Entrées pour localiser des mots et des éléments:
___
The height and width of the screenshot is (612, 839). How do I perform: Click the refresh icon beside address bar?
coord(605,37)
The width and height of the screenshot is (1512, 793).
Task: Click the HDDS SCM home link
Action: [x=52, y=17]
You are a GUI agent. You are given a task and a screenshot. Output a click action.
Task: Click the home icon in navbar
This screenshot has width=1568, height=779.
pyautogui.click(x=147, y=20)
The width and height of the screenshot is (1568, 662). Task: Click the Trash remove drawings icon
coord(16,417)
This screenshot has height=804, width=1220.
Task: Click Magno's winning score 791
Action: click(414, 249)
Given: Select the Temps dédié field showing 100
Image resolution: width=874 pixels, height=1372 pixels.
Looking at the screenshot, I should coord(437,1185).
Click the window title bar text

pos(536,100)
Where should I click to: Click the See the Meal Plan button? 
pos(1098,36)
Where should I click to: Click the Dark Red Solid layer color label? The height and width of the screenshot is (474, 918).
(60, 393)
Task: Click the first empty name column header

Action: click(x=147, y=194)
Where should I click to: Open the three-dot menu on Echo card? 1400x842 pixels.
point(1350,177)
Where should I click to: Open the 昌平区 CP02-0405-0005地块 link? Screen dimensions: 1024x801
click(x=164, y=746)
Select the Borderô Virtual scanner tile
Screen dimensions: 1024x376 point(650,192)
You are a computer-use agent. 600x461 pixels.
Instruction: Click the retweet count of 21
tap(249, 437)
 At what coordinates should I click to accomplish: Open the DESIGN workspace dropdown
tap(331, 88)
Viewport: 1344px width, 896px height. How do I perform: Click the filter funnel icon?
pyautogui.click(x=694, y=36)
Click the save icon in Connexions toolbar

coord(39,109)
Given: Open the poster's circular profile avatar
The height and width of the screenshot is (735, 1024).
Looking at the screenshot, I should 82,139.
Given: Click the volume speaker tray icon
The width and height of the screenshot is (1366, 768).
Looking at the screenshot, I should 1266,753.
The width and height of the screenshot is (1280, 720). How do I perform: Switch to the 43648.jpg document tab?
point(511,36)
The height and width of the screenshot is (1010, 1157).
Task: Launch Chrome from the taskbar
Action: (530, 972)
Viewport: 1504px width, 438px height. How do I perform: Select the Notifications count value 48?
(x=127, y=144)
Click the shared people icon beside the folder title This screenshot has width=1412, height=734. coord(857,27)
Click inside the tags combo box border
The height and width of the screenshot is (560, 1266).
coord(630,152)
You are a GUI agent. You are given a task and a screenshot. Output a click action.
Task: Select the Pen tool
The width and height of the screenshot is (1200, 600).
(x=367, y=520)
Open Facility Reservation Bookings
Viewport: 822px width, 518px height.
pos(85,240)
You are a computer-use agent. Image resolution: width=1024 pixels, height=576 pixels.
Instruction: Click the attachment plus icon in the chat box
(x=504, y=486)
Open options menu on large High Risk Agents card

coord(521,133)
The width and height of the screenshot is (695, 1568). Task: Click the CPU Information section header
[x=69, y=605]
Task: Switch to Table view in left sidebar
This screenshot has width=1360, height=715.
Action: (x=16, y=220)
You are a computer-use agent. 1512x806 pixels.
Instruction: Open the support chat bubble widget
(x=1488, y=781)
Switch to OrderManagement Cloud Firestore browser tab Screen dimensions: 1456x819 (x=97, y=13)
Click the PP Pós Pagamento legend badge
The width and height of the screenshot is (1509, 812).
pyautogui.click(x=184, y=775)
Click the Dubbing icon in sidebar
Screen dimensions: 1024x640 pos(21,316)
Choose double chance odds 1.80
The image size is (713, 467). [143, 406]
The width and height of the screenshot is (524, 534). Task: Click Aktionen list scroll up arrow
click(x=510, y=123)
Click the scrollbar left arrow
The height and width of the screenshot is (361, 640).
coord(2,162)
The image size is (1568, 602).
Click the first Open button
___
* TÂCHE À RÉALISER *
Recopiez à l'identique, ligne par ligne, l'ensemble des items ci-dessus.

* RÉPONSE COMPLÈTE *
The height and width of the screenshot is (612, 839). How do I perform: Click the refresh icon beside address bar?
coord(605,37)
The width and height of the screenshot is (1512, 793).
Task: Click the HDDS SCM home link
Action: [x=52, y=17]
You are a GUI agent. You are given a task and a screenshot. Output a click action.
Task: Click the home icon in navbar
This screenshot has width=1568, height=779.
pyautogui.click(x=147, y=20)
The width and height of the screenshot is (1568, 662). Task: Click the Trash remove drawings icon
coord(16,417)
This screenshot has height=804, width=1220.
Task: Click Magno's winning score 791
Action: click(414, 249)
Given: Select the Temps dédié field showing 100
Image resolution: width=874 pixels, height=1372 pixels.
Looking at the screenshot, I should coord(437,1185).
Click the window title bar text

pos(536,100)
Where should I click to: Click the See the Meal Plan button? 
pos(1098,36)
Where should I click to: Click the Dark Red Solid layer color label? The height and width of the screenshot is (474, 918).
(60, 393)
Task: Click the first empty name column header

Action: click(x=147, y=194)
Where should I click to: Open the three-dot menu on Echo card? 1400x842 pixels.
point(1350,177)
Where should I click to: Open the 昌平区 CP02-0405-0005地块 link? Screen dimensions: 1024x801
click(x=164, y=746)
Select the Borderô Virtual scanner tile
Screen dimensions: 1024x376 point(650,192)
You are a computer-use agent. 600x461 pixels.
Instruction: Click the retweet count of 21
tap(249, 437)
 At what coordinates should I click to accomplish: Open the DESIGN workspace dropdown
tap(331, 88)
Viewport: 1344px width, 896px height. How do I perform: Click the filter funnel icon?
pyautogui.click(x=694, y=36)
Click the save icon in Connexions toolbar

coord(39,109)
Given: Open the poster's circular profile avatar
The height and width of the screenshot is (735, 1024).
Looking at the screenshot, I should 82,139.
Given: Click the volume speaker tray icon
The width and height of the screenshot is (1366, 768).
Looking at the screenshot, I should 1266,753.
The width and height of the screenshot is (1280, 720). How do I perform: Switch to the 43648.jpg document tab?
point(511,36)
The height and width of the screenshot is (1010, 1157).
Task: Launch Chrome from the taskbar
Action: (530, 972)
Viewport: 1504px width, 438px height. How do I perform: Select the Notifications count value 48?
(x=127, y=144)
Click the shared people icon beside the folder title This screenshot has width=1412, height=734. coord(857,27)
Click inside the tags combo box border
The height and width of the screenshot is (560, 1266).
coord(630,152)
You are a GUI agent. You are given a task and a screenshot. Output a click action.
Task: Select the Pen tool
The width and height of the screenshot is (1200, 600).
(x=367, y=520)
Open Facility Reservation Bookings
Viewport: 822px width, 518px height.
pos(85,240)
You are a computer-use agent. Image resolution: width=1024 pixels, height=576 pixels.
Instruction: Click the attachment plus icon in the chat box
(x=504, y=486)
Open options menu on large High Risk Agents card

coord(521,133)
The width and height of the screenshot is (695, 1568). Task: Click the CPU Information section header
[x=69, y=605]
Task: Switch to Table view in left sidebar
This screenshot has width=1360, height=715.
Action: (x=16, y=220)
You are a computer-use agent. 1512x806 pixels.
Instruction: Open the support chat bubble widget
(x=1488, y=781)
Switch to OrderManagement Cloud Firestore browser tab Screen dimensions: 1456x819 (x=97, y=13)
Click the PP Pós Pagamento legend badge
The width and height of the screenshot is (1509, 812).
pyautogui.click(x=184, y=775)
Click the Dubbing icon in sidebar
Screen dimensions: 1024x640 pos(21,316)
Choose double chance odds 1.80
The image size is (713, 467). [143, 406]
The width and height of the screenshot is (524, 534). Task: Click Aktionen list scroll up arrow
click(x=510, y=123)
Click the scrollbar left arrow
The height and width of the screenshot is (361, 640).
coord(2,162)
The image size is (1568, 602).
Click the first Open button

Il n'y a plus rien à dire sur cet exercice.